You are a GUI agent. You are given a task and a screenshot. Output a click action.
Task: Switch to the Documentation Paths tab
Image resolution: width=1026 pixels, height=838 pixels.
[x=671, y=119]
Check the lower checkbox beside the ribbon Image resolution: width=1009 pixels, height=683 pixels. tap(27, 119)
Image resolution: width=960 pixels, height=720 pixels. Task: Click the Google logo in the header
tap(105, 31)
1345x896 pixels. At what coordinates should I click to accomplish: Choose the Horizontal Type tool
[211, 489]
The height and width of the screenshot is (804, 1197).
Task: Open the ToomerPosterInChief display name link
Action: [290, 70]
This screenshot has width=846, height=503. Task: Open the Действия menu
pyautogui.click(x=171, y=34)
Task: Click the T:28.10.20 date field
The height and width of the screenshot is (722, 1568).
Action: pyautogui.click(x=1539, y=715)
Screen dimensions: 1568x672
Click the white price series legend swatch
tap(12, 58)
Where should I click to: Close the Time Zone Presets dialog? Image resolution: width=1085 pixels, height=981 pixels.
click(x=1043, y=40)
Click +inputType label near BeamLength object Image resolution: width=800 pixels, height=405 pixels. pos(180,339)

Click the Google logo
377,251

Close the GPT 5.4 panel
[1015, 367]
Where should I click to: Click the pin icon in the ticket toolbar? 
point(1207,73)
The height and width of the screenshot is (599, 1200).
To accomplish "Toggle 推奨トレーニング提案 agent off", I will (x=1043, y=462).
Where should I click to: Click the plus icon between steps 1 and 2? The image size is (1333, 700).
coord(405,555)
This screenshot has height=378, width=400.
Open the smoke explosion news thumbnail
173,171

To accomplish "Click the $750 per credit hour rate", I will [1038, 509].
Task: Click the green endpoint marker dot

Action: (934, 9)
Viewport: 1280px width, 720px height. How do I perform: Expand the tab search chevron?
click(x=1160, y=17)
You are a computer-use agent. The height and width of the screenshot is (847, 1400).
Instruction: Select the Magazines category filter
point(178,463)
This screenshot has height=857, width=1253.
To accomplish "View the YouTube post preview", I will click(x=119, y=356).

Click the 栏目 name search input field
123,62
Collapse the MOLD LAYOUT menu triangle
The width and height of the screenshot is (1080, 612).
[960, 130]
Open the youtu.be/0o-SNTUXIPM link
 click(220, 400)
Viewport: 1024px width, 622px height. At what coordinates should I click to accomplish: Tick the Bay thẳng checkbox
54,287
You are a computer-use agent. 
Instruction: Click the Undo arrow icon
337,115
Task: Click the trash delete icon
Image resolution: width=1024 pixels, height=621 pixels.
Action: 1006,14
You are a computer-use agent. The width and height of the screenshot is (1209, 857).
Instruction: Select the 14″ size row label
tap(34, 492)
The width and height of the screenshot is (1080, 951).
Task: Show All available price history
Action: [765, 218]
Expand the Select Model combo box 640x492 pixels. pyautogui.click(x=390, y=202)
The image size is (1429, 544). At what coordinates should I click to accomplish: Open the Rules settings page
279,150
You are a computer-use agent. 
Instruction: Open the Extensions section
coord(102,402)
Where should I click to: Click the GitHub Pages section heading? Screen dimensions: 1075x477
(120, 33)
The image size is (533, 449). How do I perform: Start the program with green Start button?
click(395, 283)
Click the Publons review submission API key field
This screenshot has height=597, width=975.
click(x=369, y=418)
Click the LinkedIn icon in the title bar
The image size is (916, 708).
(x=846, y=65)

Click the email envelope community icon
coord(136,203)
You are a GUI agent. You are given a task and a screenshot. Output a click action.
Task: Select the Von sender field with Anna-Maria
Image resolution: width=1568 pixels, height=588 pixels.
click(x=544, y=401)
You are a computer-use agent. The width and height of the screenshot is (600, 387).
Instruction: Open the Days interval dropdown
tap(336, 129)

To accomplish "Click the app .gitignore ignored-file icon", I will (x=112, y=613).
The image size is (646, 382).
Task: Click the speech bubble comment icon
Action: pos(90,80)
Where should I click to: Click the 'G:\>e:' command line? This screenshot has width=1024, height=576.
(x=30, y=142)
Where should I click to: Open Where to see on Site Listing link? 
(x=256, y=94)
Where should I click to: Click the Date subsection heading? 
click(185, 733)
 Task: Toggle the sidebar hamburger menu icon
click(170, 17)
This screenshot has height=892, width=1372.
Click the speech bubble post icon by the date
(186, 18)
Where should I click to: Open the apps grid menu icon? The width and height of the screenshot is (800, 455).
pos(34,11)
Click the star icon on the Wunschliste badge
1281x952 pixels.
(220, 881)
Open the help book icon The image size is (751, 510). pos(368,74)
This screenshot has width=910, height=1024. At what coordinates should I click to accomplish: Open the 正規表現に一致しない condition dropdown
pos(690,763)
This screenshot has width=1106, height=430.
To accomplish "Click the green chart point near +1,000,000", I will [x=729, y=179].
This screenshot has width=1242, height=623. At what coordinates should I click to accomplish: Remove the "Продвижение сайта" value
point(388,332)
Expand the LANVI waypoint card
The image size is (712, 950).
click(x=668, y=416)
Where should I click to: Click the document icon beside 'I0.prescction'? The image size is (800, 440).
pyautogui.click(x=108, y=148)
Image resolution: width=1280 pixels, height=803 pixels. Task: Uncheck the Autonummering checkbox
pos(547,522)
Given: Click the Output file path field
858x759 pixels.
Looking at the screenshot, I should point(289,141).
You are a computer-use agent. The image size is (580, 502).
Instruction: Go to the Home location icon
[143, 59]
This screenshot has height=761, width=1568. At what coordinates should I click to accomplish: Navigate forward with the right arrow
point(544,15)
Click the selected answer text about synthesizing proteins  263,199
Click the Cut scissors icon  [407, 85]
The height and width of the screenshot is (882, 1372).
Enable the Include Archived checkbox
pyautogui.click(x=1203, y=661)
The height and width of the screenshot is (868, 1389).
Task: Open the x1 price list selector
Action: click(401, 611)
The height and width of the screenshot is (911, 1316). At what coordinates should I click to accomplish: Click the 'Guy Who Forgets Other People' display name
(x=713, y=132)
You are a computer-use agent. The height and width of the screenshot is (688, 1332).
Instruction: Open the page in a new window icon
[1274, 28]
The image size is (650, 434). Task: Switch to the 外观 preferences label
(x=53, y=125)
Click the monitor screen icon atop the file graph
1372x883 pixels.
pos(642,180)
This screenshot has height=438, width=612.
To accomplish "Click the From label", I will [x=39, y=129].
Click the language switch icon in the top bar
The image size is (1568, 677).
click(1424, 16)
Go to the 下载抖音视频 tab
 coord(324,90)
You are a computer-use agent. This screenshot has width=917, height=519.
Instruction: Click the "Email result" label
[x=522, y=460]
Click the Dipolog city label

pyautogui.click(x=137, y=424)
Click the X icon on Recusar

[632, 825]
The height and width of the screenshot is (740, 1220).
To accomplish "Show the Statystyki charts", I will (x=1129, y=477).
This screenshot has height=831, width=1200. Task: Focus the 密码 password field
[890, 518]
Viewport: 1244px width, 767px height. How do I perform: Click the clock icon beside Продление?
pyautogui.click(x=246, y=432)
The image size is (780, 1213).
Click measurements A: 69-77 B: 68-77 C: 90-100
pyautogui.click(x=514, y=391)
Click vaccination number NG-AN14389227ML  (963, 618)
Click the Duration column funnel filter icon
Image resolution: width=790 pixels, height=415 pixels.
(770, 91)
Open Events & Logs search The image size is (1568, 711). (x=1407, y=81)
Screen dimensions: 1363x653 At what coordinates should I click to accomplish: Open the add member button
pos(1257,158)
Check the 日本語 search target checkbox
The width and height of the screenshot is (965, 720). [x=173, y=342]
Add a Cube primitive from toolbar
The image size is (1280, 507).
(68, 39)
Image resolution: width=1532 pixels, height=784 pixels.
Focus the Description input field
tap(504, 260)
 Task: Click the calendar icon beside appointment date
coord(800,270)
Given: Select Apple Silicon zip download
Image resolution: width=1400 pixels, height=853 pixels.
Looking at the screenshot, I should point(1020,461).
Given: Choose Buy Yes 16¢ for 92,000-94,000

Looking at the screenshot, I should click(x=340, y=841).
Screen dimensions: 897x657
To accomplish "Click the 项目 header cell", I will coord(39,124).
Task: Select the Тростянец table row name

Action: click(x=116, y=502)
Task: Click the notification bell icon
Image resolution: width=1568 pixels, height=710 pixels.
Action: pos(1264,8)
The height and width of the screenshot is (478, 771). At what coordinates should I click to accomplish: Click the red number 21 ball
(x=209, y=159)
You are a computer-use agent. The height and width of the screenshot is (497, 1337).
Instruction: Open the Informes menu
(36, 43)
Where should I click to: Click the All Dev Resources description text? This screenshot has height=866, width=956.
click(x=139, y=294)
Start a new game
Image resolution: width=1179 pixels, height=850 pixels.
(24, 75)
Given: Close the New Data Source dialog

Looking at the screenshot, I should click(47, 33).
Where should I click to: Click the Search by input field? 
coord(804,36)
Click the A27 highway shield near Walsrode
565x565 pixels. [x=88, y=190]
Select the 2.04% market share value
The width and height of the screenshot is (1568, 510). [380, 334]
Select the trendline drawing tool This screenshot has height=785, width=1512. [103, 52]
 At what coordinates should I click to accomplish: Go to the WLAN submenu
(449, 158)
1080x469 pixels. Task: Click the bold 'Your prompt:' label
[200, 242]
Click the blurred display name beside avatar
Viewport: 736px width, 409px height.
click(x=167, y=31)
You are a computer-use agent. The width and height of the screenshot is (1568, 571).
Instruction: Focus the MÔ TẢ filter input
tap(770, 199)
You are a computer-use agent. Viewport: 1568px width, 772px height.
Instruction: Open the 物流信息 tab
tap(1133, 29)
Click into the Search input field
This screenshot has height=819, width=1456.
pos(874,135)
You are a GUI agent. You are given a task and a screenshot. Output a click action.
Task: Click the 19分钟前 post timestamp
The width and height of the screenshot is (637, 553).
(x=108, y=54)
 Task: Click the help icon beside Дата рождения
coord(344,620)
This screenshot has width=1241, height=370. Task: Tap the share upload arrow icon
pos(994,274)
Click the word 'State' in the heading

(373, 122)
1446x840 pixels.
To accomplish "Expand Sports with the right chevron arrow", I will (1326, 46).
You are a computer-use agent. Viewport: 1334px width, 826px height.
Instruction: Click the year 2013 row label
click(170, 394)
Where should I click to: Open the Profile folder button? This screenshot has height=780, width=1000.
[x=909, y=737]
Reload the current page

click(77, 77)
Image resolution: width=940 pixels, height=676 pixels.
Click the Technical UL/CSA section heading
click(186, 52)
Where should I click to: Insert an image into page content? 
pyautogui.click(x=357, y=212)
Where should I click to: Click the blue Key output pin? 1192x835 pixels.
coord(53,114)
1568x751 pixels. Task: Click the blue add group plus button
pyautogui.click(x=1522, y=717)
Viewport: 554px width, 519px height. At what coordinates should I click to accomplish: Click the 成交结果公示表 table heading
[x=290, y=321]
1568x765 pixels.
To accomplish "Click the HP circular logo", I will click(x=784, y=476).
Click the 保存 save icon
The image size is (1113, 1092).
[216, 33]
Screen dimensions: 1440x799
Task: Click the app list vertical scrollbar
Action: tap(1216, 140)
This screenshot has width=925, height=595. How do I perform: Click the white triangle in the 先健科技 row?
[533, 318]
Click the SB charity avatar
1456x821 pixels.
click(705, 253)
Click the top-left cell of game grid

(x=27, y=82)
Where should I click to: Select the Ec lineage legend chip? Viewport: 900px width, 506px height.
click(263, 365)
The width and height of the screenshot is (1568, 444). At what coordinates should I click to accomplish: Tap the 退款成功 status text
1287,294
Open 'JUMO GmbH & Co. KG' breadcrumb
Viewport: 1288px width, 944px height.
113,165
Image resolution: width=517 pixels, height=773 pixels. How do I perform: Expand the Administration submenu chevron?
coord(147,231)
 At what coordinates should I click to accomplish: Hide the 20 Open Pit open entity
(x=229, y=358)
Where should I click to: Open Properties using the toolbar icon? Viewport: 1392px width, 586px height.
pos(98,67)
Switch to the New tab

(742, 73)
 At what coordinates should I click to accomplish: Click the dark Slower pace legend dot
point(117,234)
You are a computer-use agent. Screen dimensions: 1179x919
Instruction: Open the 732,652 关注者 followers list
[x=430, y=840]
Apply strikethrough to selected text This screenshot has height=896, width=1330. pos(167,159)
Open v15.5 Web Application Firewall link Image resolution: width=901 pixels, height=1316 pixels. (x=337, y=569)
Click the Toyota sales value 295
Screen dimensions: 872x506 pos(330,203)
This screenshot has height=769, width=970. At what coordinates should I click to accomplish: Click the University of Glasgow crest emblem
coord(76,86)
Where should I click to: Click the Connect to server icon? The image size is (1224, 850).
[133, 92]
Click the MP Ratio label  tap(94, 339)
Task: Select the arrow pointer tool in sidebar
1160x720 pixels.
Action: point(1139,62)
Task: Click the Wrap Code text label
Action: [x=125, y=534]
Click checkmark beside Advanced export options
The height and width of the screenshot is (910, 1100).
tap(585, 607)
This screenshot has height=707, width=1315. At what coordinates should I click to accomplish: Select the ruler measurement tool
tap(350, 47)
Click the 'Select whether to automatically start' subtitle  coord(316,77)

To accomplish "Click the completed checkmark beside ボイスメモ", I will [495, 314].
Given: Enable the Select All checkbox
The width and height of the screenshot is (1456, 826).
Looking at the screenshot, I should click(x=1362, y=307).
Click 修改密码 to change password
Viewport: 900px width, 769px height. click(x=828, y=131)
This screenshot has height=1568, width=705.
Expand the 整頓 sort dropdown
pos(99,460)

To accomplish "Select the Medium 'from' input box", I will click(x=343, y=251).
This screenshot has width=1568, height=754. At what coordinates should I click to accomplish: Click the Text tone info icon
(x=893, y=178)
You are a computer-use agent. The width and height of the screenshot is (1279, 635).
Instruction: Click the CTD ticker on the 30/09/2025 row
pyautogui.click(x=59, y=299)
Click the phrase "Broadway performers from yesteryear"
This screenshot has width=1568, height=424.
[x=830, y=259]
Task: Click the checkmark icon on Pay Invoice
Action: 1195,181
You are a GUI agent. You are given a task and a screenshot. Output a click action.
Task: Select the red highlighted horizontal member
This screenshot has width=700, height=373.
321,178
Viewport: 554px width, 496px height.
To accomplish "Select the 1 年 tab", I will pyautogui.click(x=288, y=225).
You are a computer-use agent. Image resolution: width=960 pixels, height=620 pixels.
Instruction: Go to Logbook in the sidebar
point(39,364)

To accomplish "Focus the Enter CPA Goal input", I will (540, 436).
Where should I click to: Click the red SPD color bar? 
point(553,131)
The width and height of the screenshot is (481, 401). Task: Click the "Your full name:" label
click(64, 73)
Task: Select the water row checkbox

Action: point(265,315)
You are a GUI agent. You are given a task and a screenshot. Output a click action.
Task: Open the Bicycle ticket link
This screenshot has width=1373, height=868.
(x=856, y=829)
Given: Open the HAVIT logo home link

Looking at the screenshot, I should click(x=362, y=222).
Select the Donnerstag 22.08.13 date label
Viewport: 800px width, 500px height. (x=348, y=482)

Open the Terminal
▬▬▬▬▬▬
**Exercise details:** What you write must be the entries restated word for word, from the opening line through the one holding "Task: Click the T:28.10.20 date field", with nothing else.

**Problem solution:**
You are a GUI agent. You are given a task and a screenshot. Output a click action.
Task: Switch to the Documentation Paths tab
Image resolution: width=1026 pixels, height=838 pixels.
[x=671, y=119]
Check the lower checkbox beside the ribbon Image resolution: width=1009 pixels, height=683 pixels. tap(27, 119)
Image resolution: width=960 pixels, height=720 pixels. Task: Click the Google logo in the header
tap(105, 31)
1345x896 pixels. At what coordinates should I click to accomplish: Choose the Horizontal Type tool
[211, 489]
The height and width of the screenshot is (804, 1197).
Task: Open the ToomerPosterInChief display name link
Action: [290, 70]
This screenshot has width=846, height=503. Task: Open the Действия menu
pyautogui.click(x=171, y=34)
Task: Click the T:28.10.20 date field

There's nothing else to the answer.